Come April 13th 2010.... I have to take Mike to downtown Los Angeles, to Kaiser Sunset. It's supposed to be a routine angioplasty. A six hour procedure and then I drive him home. We were even talking about hitting Lowe's on the way back to pick up some items. Mike goes off for the procedure and I sit in the waiting room. A couple of hours later, the doctor walks in and talks to me. I don't remember exactly what he said, bits and pieces come to mind. Blockages, bypass, admitted to the hospital, surgery. Mike was going to need a Quadruple Bypass.
We are now talking lifestyle change. It couldn't have come soon enough.

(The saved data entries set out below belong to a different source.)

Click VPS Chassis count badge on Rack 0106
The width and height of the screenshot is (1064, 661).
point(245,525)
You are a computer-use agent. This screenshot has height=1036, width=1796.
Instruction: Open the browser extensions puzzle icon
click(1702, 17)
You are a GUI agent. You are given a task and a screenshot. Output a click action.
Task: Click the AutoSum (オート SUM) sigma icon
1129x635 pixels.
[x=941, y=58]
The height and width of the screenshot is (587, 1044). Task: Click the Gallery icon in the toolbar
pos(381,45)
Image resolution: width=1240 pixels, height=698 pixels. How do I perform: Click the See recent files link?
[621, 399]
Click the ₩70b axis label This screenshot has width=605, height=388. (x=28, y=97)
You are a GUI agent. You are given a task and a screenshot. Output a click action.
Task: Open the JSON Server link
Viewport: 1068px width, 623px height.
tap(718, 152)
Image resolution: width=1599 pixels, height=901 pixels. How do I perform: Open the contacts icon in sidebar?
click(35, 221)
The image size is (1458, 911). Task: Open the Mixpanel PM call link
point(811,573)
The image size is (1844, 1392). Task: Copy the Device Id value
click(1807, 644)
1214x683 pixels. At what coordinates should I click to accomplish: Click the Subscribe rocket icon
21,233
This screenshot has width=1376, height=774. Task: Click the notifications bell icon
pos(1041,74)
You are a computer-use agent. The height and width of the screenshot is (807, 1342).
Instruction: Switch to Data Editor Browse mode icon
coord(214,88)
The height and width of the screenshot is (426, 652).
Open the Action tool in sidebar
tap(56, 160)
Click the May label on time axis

After Mike was discharged, one of the things they wanted him to get was a scale. So we went to the drugstore and bought an el-cheapo digital scale. I weighed myself..... And almost passed out. I tipped the scale at 254 pounds. That was in the afternoon. I decided I am going to weigh myself every day, in the morning and write it down. Actually, journal it, in this blog.
Today, Facebook went down. So, I used that opportunity to finally start using the NordicTrack. I popped in the DVD of the movie 300 and started the machine up. I set it to a half an hour routine, climbed up and started. I made it for 3 minutes. I was sweaty, exhausted and my legs hurt. I couldn't go on. I sat down on the sofa and watched the rest of the movie. Considering that this is the first time I've started any exercise program in a while, it was pretty good.
I am going to try to come here every day and keep track of my weight and exercise routine. I really want to stick with it this time. I'm getting older.
April 23, 2010:
Weight: 249 pounds
Time on machine: 3 minutes
Calories burned: Hardly worth mentioning
Every journey starts with a single step. Today, I took the first step.